Lorsque le débiteur a transféré son domicile entre la notification du commandement de payer et le dépôt de la requête de mainlevée et que le créancier en a eu une connaissance certaine, la demande de mainlevée doit s'adresser au tribunal du nouveau domicile du débiteur (art. 53 LP a contrario), lequel ne peut pas décliner sa compétence à raison du lieu en se référant à l'ancien for de la poursuite. La procédure de mainlevée peut en revanche valablement se dérouler à l'ancien domicile du poursuivi si celui-ci n'a pas communiqué son changement de domicile au créancier, si celui-ci n'en a pas eu connaissance par un autre biais ou si le débiteur n'a pas soulevé l'exception d'incompétence dans la procédure de mainlevée (ABBET, La mainlevée de l'opposition, 2ème éd., 2022, ad art. 84 n. 10).

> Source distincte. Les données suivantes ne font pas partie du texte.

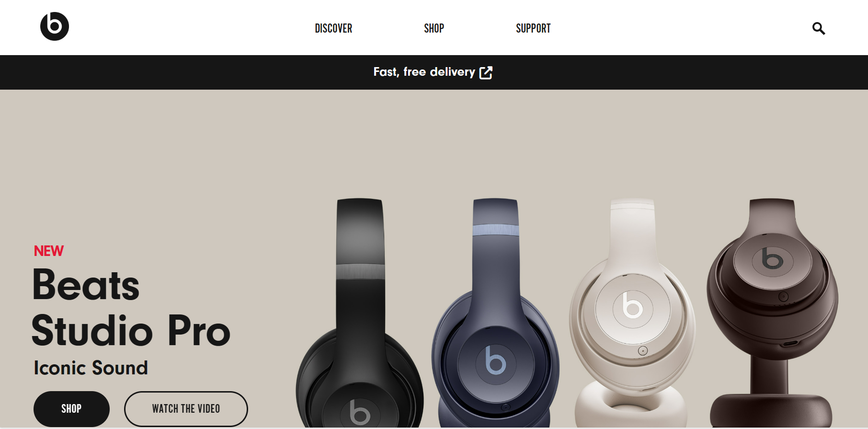Open the DISCOVER menu
This screenshot has width=868, height=429.
[x=333, y=28]
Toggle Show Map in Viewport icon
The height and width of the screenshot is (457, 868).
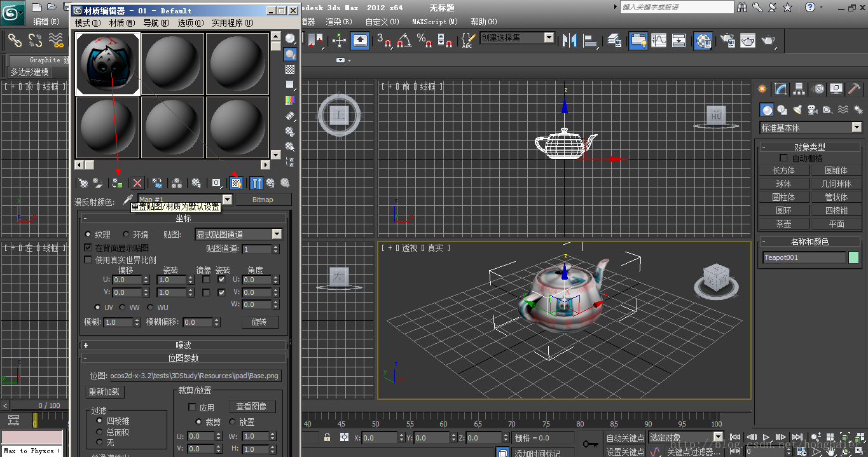coord(236,183)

2.3 Selon l'art. 253 CPC, lorsque la requête ne paraît pas manifestement irrecevable ou infondée, le tribunal donne à la partie adverse l'occasion de se déterminer oralement ou par écrit.

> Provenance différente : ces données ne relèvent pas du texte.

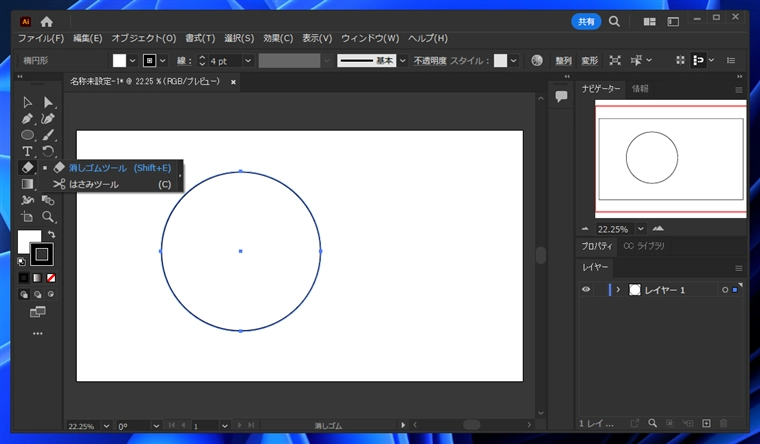Pick はさみツール from the flyout

click(x=93, y=184)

2.4 En l'occurrence, il est établi que le commandement de payer a été notifié et reçu au domicile genevois de l'intimé, et que la présente procédure a été initiée le 4 octobre 2024.
Rien n'indique que la recourante aurait connu le départ du canton de l'intimé (daté, selon des pièces qui ne sont pas recevables, de fin octobre 2024) avant de recevoir le courrier du Tribunal du 17 décembre 2024; le fait qu'elle ait requis un délai aux fins de procéder aux recherches qui lui étaient demandées tend d'ailleurs à accréditer son ignorance.
Au vu du dossier de première instance, le Tribunal ne disposait pas des éléments lui permettant de retenir que l'intimé n'aurait pas été domicilié à Genève au moment de sa saisine, respectivement de déterminer quand le transfert de domicile s'était produit, quelle en était la connaissance de la recourante et quelle serait la position de l'intimé dans la procédure. Il lui appartenait d'entendre les parties sur ces questions avant de statuer, les conditions de l'art. 253 CPC n'étant pas réalisées. Faute de l'avoir fait, il a violé le droit d'être entendues des parties. Au demeurant, vu le motif d'incompétence retenu, c'est une décision d'irrecevabilité et non de rejet qui aurait dû être rendue.
Le recours est ainsi fondé. Le jugement sera dès lors annulé.
La cause sera renvoyée au Tribunal (art. 327al. 3 let. a CPC) pour qu'il procède dans le sens qui précède, puis rende une nouvelle décision.
3. Les frais du recours, arrêtés à 750 fr. (art. 48, 61 OELP) seront laissés à la charge de l'Etat (art. 107 al. 2 CPC). L'avance versée sera restituée à la recourante.
Il ne sera pas alloué de dépens de recours.
* * * * *
La Chambre civile :
A la forme :
Déclare recevable le recours formé le 7 mars 2025 par A______ contre le jugement JTPI/2889/2025 rendu le 20 février 2025 par le Tribunal de première instance dans la cause C/22865/2024–25 SML.
Au fond :
Annule ce jugement.
Renvoie la cause au Tribunal de première instance pour nouvelle décision.
Déboute les parties de toute autre conclusion de recours.
Sur les frais :
Arrête les frais du recours à 750 fr. et les met à la charge de l'Etat de Genève.
Invite les Services financiers du Pouvoir judiciaire à restituer à A______ son avance de 750 fr.
Dit qu'il n'est pas accordé de dépens de recours.
Siégeant :
Madame Nathalie LANDRY-BARTHE, présidente; Madame Sylvie DROIN, Monsieur Ivo BUETTI, juges; Madame Mélanie DE RESENDE PEREIRA, greffière.
La présidente : Nathalie LANDRY-BARTHE |
| La greffière : Mélanie DE RESENDE PEREIRA |
Indication des voies de recours :
Conformément aux art. 72 ss de la loi fédérale sur le Tribunal fédéral du 17 juin 2005 (LTF; RS 173.110), le présent arrêt peut être porté dans les trente jours qui suivent sa notification avec expédition complète (art. 100 al. 1 LTF) par-devant le Tribunal fédéral par la voie du recours en matière civile.
Le recours doit être adressé au Tribunal fédéral, 1000 Lausanne 14.
Valeur litigieuse des conclusions pécuniaires au sens de la LTF supérieure ou égale à 30'000 fr.